▸ Trecho
————

Em momentos de crise, é natural que o ser humano tente enfrentar os problemas que o levam à exaustão mental. Hoje, principalmente devido ao isolamento social, temos muita coisa para processar ao mesmo tempo, como explicou Caroline Janiro, psicóloga e fundadora do site Psicologia Acessível. “Não estávamos prontos para tudo o que está acontecendo”, ela comenta. “Agora, estamos à flor da pele, mais vulneráveis, e as pessoas têm muito acesso à TV, à Netflix, à Internet. E elas tendem a procurar por coisas com as quais elas se identificam, coisas que as motivem. Isso explica o sucesso do filme O Vendedor de Sonhos. Com a quarentena, as pessoas precisam de uma motivação, um alimento para essas angústias.”

————

▸ Seção de dados
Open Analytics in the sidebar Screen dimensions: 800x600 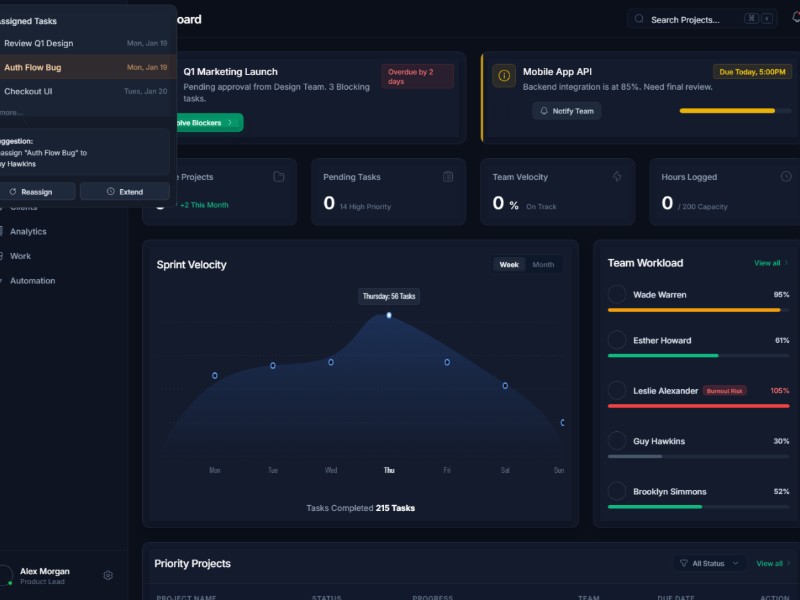[x=28, y=231]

————

▸ Perguntas
- a) Quais são os meios aos quais, segundo o trecho, as pessoas têm muito acesso hoje? Cite todos.
- b) No trecho, que funções de Caroline Janiro são mencionadas?
- c) Traduza para o inglês esta frase do trecho: "Com a quarentena, as pessoas precisam de uma motivação, um alimento para essas angústias."
As linhas não são usadas nestas tarefas.

▸ Respostas
- a) TV, Netflix e Internet.

- b) Ela é psicóloga e fundadora do site Psicologia Acessível.

- c) With the quarantine, people need motivation, nourishment for these anxieties.